(DATA PROVIDED)

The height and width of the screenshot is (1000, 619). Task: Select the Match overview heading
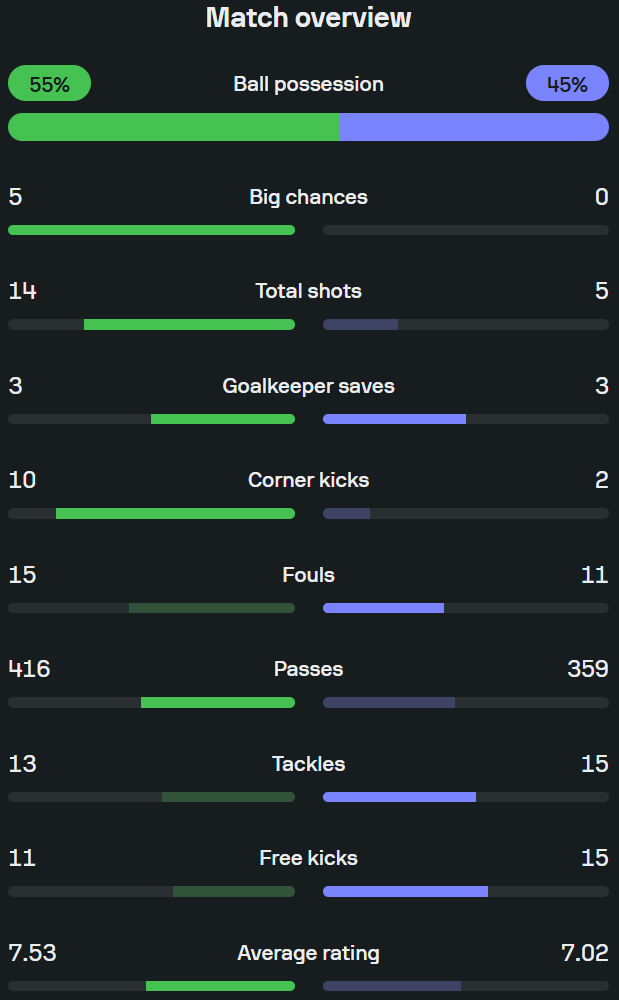pos(309,17)
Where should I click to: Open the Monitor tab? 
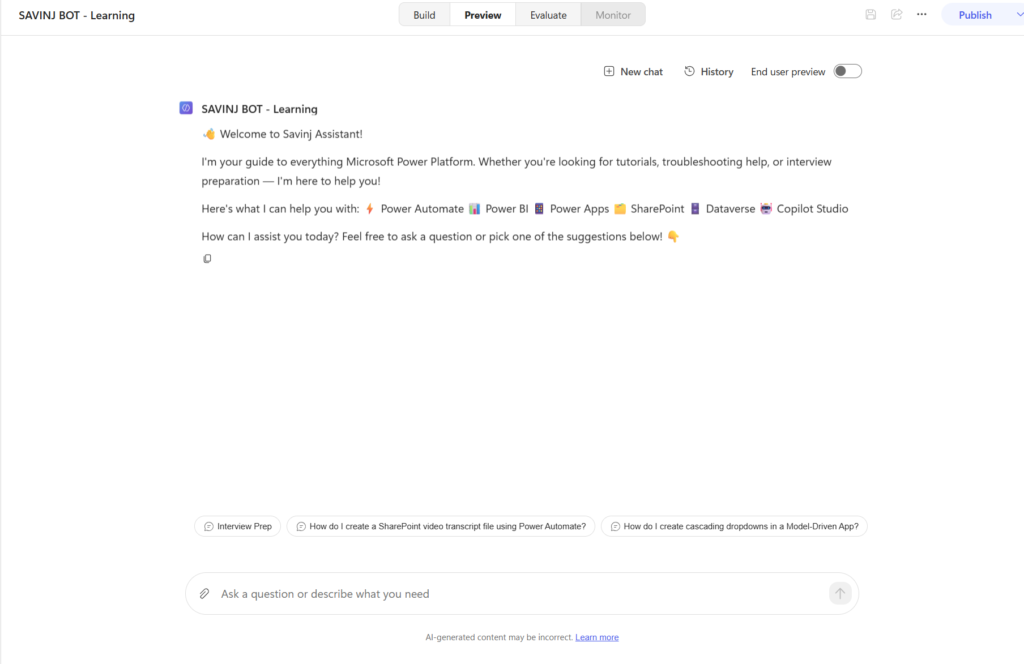tap(613, 15)
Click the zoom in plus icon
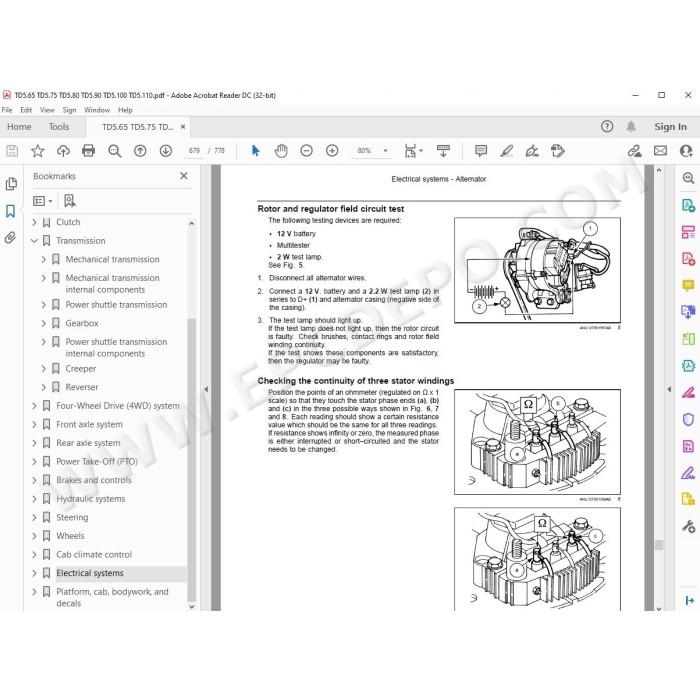700x700 pixels. (x=332, y=151)
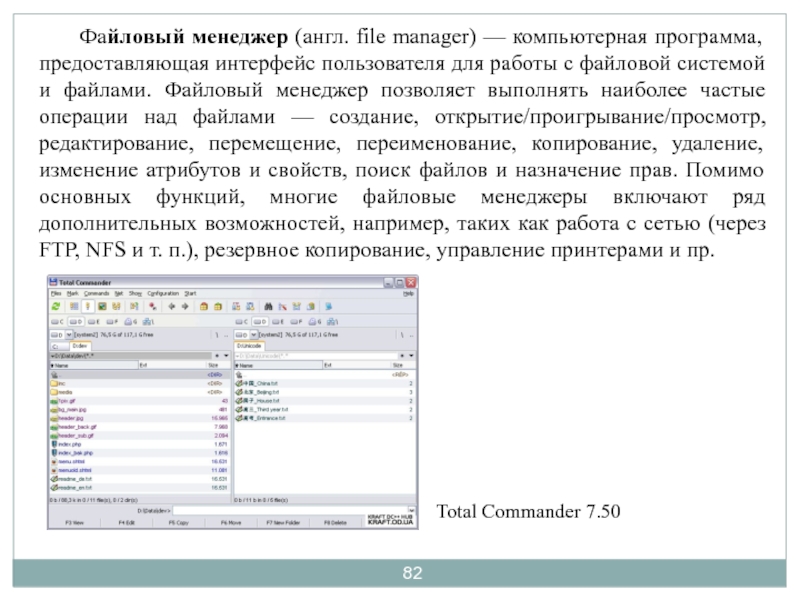The width and height of the screenshot is (800, 600).
Task: Switch to the D:dev tab in the left panel
Action: click(x=77, y=346)
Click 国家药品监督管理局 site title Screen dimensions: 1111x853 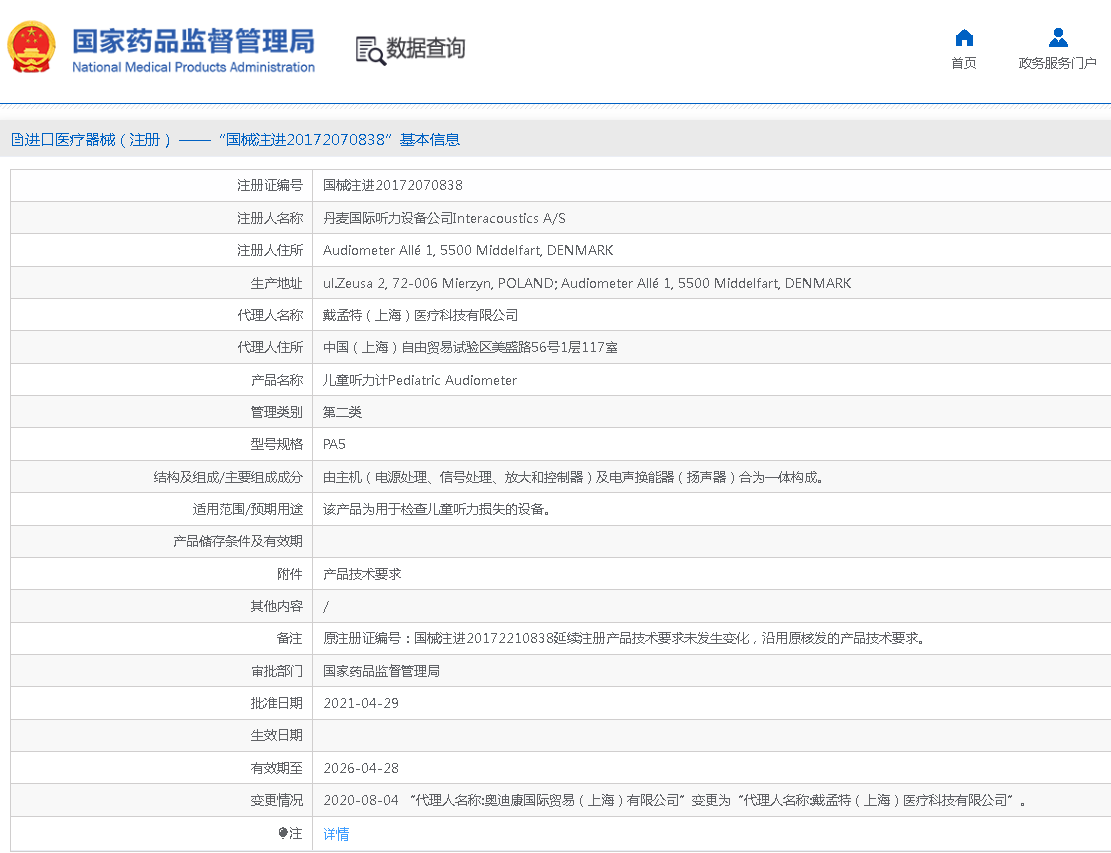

(End DATA PROVIDED)

» **YOUR ASSIGNMENT**
A verbatim rendering of the listing above is required, without any of its pictures.

» **EXERCISE RESPONSE**
The height and width of the screenshot is (1000, 619). Task: Select the Match overview heading
pos(309,17)
Where should I click to: Open the Monitor tab? 
tap(613, 15)
Click the zoom in plus icon
700x700 pixels. (x=332, y=151)
The width and height of the screenshot is (800, 600).
Task: Switch to the D:dev tab in the left panel
Action: click(x=77, y=346)
Click 国家药品监督管理局 site title Screen dimensions: 1111x853 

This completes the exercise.